A first essential note is how the house responds to its muskeg landscape, tucked into the trees but with a second-level wrapped balcony to afford ample views of its surroundings.
Also noteworthy, however, is the construction of the house which begins at the ground level with 12″x12″ hewn logs, notched and stacked at the corners, but then transitions to wood framing and plywood sheathing above.
The interior of the home similarly displays rustic elements (i.e. rough timber posts, wood burning stove, hunting rifle, traditional medicines hung to dry) and manufactured ones (i.e. corrugated plastic panels, coloured skylights, prefabricated doors, and framing connectors – even a Marcel Breuer Cesca-inspired chair). The siting of the home also suggests a certain level of thoughtfulness about the landscape.
The Muskeg House thus clearly suggests that a distinct approach to design and construction in the Alberta Settlements is possible and exists.

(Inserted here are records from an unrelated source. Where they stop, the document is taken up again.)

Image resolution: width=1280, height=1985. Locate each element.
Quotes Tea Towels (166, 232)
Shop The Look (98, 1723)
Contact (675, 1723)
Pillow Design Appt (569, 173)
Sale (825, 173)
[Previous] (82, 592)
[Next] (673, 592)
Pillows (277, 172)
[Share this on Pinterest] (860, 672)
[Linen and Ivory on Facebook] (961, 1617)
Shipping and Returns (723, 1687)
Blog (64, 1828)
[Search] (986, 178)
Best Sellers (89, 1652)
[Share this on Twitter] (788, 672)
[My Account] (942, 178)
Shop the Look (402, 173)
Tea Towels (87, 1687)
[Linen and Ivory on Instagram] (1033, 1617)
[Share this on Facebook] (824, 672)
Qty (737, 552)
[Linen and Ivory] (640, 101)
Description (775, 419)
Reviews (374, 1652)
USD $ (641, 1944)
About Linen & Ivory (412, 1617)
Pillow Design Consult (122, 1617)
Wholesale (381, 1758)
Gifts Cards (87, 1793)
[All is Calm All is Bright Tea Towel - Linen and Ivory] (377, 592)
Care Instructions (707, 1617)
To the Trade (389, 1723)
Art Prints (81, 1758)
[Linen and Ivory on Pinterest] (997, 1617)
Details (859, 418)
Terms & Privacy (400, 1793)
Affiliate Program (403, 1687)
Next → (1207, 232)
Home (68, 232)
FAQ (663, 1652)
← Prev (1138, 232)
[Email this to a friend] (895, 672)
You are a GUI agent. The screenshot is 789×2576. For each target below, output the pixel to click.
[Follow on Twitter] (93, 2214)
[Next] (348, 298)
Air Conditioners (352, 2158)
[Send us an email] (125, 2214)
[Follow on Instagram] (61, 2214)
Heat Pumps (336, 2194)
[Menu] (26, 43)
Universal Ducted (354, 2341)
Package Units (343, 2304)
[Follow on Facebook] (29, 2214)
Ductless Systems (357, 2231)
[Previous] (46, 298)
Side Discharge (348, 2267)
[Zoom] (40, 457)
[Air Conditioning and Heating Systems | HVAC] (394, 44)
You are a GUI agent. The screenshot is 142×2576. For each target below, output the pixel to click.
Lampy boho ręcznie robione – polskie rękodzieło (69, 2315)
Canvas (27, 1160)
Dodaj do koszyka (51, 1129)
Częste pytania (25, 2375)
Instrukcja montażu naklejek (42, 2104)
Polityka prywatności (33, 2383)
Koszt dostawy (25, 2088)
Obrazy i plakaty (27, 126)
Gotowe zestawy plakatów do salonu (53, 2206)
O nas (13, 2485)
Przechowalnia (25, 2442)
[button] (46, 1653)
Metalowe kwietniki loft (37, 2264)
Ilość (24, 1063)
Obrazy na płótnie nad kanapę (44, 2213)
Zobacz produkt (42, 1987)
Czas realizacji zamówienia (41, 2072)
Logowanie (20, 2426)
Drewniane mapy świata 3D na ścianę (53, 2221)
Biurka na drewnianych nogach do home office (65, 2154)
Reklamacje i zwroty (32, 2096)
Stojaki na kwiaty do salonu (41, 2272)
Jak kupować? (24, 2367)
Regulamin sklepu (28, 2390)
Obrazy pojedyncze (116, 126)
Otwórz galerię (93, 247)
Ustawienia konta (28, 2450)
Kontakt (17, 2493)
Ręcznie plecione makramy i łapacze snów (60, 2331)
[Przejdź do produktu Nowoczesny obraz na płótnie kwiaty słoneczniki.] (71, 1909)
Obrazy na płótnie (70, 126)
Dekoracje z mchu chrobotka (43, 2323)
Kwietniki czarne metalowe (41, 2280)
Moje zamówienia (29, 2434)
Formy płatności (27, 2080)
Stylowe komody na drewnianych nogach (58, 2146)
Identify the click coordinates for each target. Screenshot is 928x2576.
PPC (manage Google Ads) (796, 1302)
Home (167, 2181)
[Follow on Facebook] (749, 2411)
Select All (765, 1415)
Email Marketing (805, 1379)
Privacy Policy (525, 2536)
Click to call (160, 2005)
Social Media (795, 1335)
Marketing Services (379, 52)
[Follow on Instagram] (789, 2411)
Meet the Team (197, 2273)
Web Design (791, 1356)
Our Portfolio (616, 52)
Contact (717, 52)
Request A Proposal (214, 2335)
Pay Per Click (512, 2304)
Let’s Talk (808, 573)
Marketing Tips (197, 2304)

Its details are ad-hoc and not what one would expect from a formal, or even vernacular, “architecture” where crafted details are the essence of the act of building. Design decisions don’t appear to follow precedence; the references are mixed and confused. Yet the combination of traditional elements (from the bear skin drying outside of the house and the rough timber posts on the main floor) and prefabricated commodities arguably suggest a unique blending of material cultures and values distinct to this Alberta Métis settlement.
Lastly, as in the other settlements, there are also fine examples of vernacular artifacts in the form of meat drying structures. Though varied in their approaches, these have emerged as one of the more obvious links between the material cultures of the settlements.
(2) Driben, P. 1985. We are Metis: The ethnography of a halfbreed community in Northern Alberta. New York: AMS. pp.147, 149.
(3) Ibid. p.154
(4) Personal interview. August 15, 2014.